Вернувшись в Бирмингем на Рождество, Толкин принял участие в ежегодных дебатах выпускников, а вечером зимнего солнцестояния сыграл безграмотную миссис Малапроп в экстравагантной постановке «Соперников» Шеридана, подготовленной Робом, – вместе с Кристофером Уайзменом, Тминным Кексиком и Дж. Б. Смитом, который ныне стал полноправным членом ЧКБО.
На самом-то деле Смит занял опустевшую нишу, оставленную Винсентом Траутом – осенью тот серьезно заболел. Теперь Траут уехал в Корнуолл, подальше от загрязненной атмосферы города, в надежде восстановить силы. Этого не произошло. В следующем, 1912 году, в первый день оксфордского триместра, Уайзмен написал Толкину: «Бедный старина Винсент скончался вчера (в субботу) в пять утра. Миссис Траут приехала в Корнуолл в понедельник и уже решила было, что он идет на поправку, но в пятницу вечером ему резко сделалось хуже, а утром его не стало. Я полагаю, от школы пришлют венок, но я попытаюсь организовать еще один отдельно от ЧКБО». И добавлял: «Я совершенно пал духом… в этом письме никакого ЧКБОшества не жди». Толкин хотел приехать на похороны, но не успевал добраться до Корнуолла вовремя.
Траут влиял на друзей ненавязчиво, исподволь, но глубоко. Жесткий и цепкий на регбийном поле, в общении с посторонними он нервничал, замыкался в себе и неторопливо обдумывал каждое слово, в то время как остальные вокруг увлеченно перебрасывались остротами.
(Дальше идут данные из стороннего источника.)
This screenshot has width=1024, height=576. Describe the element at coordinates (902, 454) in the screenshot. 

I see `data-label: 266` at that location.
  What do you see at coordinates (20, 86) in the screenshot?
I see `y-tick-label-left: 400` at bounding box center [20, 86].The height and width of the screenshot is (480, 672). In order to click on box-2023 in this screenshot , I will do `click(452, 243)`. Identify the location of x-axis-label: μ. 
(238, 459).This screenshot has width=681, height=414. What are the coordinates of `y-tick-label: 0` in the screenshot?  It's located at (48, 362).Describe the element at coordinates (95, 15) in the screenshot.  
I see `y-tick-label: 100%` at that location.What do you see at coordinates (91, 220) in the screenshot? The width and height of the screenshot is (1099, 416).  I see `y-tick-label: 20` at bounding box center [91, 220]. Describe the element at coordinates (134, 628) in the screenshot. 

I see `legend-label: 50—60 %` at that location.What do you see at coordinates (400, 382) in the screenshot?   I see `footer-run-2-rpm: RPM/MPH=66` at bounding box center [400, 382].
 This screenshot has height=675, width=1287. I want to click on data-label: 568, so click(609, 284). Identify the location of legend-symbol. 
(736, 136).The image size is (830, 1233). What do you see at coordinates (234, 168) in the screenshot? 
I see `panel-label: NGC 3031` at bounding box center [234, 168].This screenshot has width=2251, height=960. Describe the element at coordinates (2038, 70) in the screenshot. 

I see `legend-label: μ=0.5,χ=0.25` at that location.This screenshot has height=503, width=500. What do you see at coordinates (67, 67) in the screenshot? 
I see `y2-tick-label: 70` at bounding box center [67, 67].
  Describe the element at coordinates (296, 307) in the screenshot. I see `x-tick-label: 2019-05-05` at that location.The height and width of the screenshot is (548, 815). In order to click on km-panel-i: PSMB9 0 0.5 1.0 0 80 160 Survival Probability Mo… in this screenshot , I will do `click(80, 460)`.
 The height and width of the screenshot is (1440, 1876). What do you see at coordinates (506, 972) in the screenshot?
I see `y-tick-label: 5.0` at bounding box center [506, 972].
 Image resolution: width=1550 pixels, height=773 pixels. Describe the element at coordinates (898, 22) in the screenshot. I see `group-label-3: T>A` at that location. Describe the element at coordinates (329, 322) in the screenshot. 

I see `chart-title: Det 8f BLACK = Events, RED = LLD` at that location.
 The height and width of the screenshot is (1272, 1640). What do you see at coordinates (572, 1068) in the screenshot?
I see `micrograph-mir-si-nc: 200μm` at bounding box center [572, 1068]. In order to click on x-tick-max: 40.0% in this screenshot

Но он воплощал в себе многие лучшие качества ЧКБО – не дурашливый юмор, но честолюбивый творческий индивидуализм. Ведь в моменты серьезности основные участники этого кружка чувствовали, что они – сила, с которой придется считаться; не узкий круг снобов из частной школы, а республика ярких индивидуальностей, способных на настоящие великие свершения в большом мире. Творческий потенциал Винсента находил выражение в поэзии, и после его смерти школьная «Хроника» отмечала: «Некоторые его стихотворения демонстрируют большую глубину чувства и превосходное владение языком». Траут вдохновлялся богатейшим наследием поэтов-романтиков и многому у них учился. Но вкусы его были более эклектичны, нежели у его друзей; красота скульптуры, живописи и музыки находила глубокий отклик в его душе. В школьном некрологе он был назван «истинным художником», и если бы он выжил, то не остался бы незамеченным[21]. Позже, в самый разгар кризиса, которого Траут и вообразить себе не мог, друзья вдохновлялись его именем.
Примерно в то самое время, на которое приходится болезнь и смерть Траута, Толкин начал серию из двадцати или около того необычных символистских рисунков, которые сам назвал «Ичествами» [Ishnesses], поскольку они иллюстрировали настроения или состояния. Ему всегда нравилось рисовать пейзажи и средневековые здания, но, вероятно, такая образность сейчас для его целей не подходила. Для Толкина это был изменчивый, темный, исполненный размышлений период: юноша оказался отрезан от школы и друзей, отец Фрэнсис запретил ему общение с Эдит. Он вступил во взрослую жизнь; его чувства по этому поводу, вероятно, можно представить себе, оценив контраст между жизнерадостным «Додесятичеством» с его двумя деревьями и недовольным «Взросличеством» с фигурой слепого ученого, бородатого, под стать маститым оксфордским профессорам. Более оптимистично, как ни странно, смотрелся схематичный человечек, беспечно шагающий с «Края света» в клубящуюся небесную бездну. Куда более зловеще выглядят подсвеченные факелами картины обряда посвящения, «До» и «После»: сперва – приближение к загадочному порогу, а затем – движение сомнамбулической фигуры между рядами факелов по другую сторону двери. Ощущение жуткого преображения передано с удивительной силой. Столь же очевидно, что здесь мы имеем дело с богатой провидческой фантазией, которая еще не обрела всей полноты выражения, поскольку не нашла для этого подходящего средства.